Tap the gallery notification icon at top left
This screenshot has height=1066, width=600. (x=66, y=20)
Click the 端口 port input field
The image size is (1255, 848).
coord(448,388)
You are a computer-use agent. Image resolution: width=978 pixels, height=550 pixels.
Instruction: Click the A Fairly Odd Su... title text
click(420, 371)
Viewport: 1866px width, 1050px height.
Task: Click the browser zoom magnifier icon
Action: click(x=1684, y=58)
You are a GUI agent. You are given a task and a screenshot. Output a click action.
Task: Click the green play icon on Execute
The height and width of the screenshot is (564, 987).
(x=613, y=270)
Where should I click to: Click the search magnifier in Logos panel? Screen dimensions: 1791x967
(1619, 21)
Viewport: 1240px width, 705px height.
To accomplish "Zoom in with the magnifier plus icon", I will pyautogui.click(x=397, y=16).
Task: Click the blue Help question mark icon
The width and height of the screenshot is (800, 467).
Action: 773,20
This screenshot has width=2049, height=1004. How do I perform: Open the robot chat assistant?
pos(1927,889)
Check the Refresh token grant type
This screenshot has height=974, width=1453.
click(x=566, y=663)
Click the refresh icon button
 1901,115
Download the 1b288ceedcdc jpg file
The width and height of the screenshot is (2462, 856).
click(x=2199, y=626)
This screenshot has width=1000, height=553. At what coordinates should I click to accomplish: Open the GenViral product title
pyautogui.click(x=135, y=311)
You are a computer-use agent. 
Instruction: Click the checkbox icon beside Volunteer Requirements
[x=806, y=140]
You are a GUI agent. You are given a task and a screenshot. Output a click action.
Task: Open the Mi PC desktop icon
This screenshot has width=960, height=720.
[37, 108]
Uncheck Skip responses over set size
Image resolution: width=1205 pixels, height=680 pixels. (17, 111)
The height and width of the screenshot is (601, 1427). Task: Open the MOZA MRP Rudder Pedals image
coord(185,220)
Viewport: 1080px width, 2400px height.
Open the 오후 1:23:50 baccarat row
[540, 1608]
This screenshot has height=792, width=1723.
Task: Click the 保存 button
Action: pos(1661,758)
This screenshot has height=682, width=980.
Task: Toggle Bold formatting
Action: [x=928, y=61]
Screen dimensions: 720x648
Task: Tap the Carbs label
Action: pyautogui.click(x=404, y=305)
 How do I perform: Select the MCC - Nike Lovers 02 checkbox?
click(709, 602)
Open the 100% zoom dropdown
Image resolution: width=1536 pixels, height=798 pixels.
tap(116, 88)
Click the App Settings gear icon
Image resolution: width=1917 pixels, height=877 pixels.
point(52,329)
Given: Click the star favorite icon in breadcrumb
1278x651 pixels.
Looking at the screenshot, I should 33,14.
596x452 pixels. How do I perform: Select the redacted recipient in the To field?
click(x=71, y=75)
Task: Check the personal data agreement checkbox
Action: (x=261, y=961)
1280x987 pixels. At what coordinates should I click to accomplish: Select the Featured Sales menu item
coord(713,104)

****************

What to produce —
From the first entry above to the last, repeat everything exactly.

Answer below —
Tap the gallery notification icon at top left
This screenshot has height=1066, width=600. (x=66, y=20)
Click the 端口 port input field
The image size is (1255, 848).
coord(448,388)
You are a computer-use agent. Image resolution: width=978 pixels, height=550 pixels.
Instruction: Click the A Fairly Odd Su... title text
click(420, 371)
Viewport: 1866px width, 1050px height.
Task: Click the browser zoom magnifier icon
Action: click(x=1684, y=58)
You are a GUI agent. You are given a task and a screenshot. Output a click action.
Task: Click the green play icon on Execute
The height and width of the screenshot is (564, 987).
(x=613, y=270)
Where should I click to: Click the search magnifier in Logos panel? Screen dimensions: 1791x967
(1619, 21)
Viewport: 1240px width, 705px height.
To accomplish "Zoom in with the magnifier plus icon", I will pyautogui.click(x=397, y=16).
Task: Click the blue Help question mark icon
The width and height of the screenshot is (800, 467).
Action: 773,20
This screenshot has width=2049, height=1004. How do I perform: Open the robot chat assistant?
pos(1927,889)
Check the Refresh token grant type
This screenshot has height=974, width=1453.
click(x=566, y=663)
Click the refresh icon button
 1901,115
Download the 1b288ceedcdc jpg file
The width and height of the screenshot is (2462, 856).
click(x=2199, y=626)
This screenshot has width=1000, height=553. At what coordinates should I click to accomplish: Open the GenViral product title
pyautogui.click(x=135, y=311)
You are a computer-use agent. 
Instruction: Click the checkbox icon beside Volunteer Requirements
[x=806, y=140]
You are a GUI agent. You are given a task and a screenshot. Output a click action.
Task: Open the Mi PC desktop icon
This screenshot has width=960, height=720.
[37, 108]
Uncheck Skip responses over set size
Image resolution: width=1205 pixels, height=680 pixels. (17, 111)
The height and width of the screenshot is (601, 1427). Task: Open the MOZA MRP Rudder Pedals image
coord(185,220)
Viewport: 1080px width, 2400px height.
Open the 오후 1:23:50 baccarat row
[540, 1608]
This screenshot has height=792, width=1723.
Task: Click the 保存 button
Action: pos(1661,758)
This screenshot has height=682, width=980.
Task: Toggle Bold formatting
Action: [x=928, y=61]
Screen dimensions: 720x648
Task: Tap the Carbs label
Action: pyautogui.click(x=404, y=305)
 How do I perform: Select the MCC - Nike Lovers 02 checkbox?
click(709, 602)
Open the 100% zoom dropdown
Image resolution: width=1536 pixels, height=798 pixels.
tap(116, 88)
Click the App Settings gear icon
Image resolution: width=1917 pixels, height=877 pixels.
point(52,329)
Given: Click the star favorite icon in breadcrumb
1278x651 pixels.
Looking at the screenshot, I should 33,14.
596x452 pixels. How do I perform: Select the redacted recipient in the To field?
click(x=71, y=75)
Task: Check the personal data agreement checkbox
Action: (x=261, y=961)
1280x987 pixels. At what coordinates should I click to accomplish: Select the Featured Sales menu item
coord(713,104)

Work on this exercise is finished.